[Opening INPUT DATA section]
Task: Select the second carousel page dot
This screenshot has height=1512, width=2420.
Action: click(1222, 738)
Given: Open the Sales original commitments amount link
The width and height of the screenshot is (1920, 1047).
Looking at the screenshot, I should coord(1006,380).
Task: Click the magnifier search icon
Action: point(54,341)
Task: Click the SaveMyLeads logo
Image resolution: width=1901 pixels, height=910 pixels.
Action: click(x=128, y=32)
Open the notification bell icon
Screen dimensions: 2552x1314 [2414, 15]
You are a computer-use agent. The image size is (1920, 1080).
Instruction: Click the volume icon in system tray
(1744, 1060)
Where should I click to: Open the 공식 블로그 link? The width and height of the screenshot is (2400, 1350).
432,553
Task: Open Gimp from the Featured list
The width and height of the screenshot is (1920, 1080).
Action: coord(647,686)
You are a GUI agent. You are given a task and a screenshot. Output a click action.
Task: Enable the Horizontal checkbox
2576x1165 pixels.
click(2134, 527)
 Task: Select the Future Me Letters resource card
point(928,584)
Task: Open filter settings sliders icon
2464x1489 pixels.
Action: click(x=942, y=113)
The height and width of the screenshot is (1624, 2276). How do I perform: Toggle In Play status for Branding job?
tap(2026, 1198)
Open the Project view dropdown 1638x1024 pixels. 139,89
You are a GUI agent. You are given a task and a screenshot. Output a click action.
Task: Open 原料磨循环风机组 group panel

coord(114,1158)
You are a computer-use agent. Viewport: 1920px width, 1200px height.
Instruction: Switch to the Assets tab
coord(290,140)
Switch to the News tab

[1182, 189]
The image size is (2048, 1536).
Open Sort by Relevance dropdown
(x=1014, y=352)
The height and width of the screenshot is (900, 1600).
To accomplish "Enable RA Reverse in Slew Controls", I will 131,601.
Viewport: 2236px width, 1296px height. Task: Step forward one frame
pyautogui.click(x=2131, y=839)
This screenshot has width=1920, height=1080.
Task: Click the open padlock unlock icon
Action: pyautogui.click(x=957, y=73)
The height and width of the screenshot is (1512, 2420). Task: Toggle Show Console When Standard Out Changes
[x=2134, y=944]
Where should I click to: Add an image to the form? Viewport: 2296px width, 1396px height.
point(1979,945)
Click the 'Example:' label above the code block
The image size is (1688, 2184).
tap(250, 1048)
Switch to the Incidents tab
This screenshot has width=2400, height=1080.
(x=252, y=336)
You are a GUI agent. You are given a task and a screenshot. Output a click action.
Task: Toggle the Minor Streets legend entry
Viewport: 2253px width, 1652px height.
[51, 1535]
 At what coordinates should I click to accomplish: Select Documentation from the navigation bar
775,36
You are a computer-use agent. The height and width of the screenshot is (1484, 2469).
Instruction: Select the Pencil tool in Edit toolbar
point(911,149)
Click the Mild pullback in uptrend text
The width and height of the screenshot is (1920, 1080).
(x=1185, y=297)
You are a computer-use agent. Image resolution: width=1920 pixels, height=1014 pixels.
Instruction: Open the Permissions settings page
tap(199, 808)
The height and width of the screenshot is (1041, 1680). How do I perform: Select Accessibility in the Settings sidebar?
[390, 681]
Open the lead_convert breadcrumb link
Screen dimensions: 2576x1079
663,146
[Closing INPUT DATA section]
■ EXERCISE DIRECTIONS
Copy out exactly the line that holds "Task: Open 原料磨循环风机组 group panel" and all remaining lines of the listing, both the first and the last included.

■ EXERCISE ANSWER
Task: Open 原料磨循环风机组 group panel

coord(114,1158)
You are a computer-use agent. Viewport: 1920px width, 1200px height.
Instruction: Switch to the Assets tab
coord(290,140)
Switch to the News tab

[1182, 189]
The image size is (2048, 1536).
Open Sort by Relevance dropdown
(x=1014, y=352)
The height and width of the screenshot is (900, 1600).
To accomplish "Enable RA Reverse in Slew Controls", I will 131,601.
Viewport: 2236px width, 1296px height. Task: Step forward one frame
pyautogui.click(x=2131, y=839)
This screenshot has width=1920, height=1080.
Task: Click the open padlock unlock icon
Action: pyautogui.click(x=957, y=73)
The height and width of the screenshot is (1512, 2420). Task: Toggle Show Console When Standard Out Changes
[x=2134, y=944]
Where should I click to: Add an image to the form? Viewport: 2296px width, 1396px height.
point(1979,945)
Click the 'Example:' label above the code block
The image size is (1688, 2184).
tap(250, 1048)
Switch to the Incidents tab
This screenshot has width=2400, height=1080.
(x=252, y=336)
You are a GUI agent. You are given a task and a screenshot. Output a click action.
Task: Toggle the Minor Streets legend entry
Viewport: 2253px width, 1652px height.
[51, 1535]
 At what coordinates should I click to accomplish: Select Documentation from the navigation bar
775,36
You are a computer-use agent. The height and width of the screenshot is (1484, 2469).
Instruction: Select the Pencil tool in Edit toolbar
point(911,149)
Click the Mild pullback in uptrend text
The width and height of the screenshot is (1920, 1080).
(x=1185, y=297)
You are a computer-use agent. Image resolution: width=1920 pixels, height=1014 pixels.
Instruction: Open the Permissions settings page
tap(199, 808)
The height and width of the screenshot is (1041, 1680). How do I perform: Select Accessibility in the Settings sidebar?
[390, 681]
Open the lead_convert breadcrumb link
Screen dimensions: 2576x1079
663,146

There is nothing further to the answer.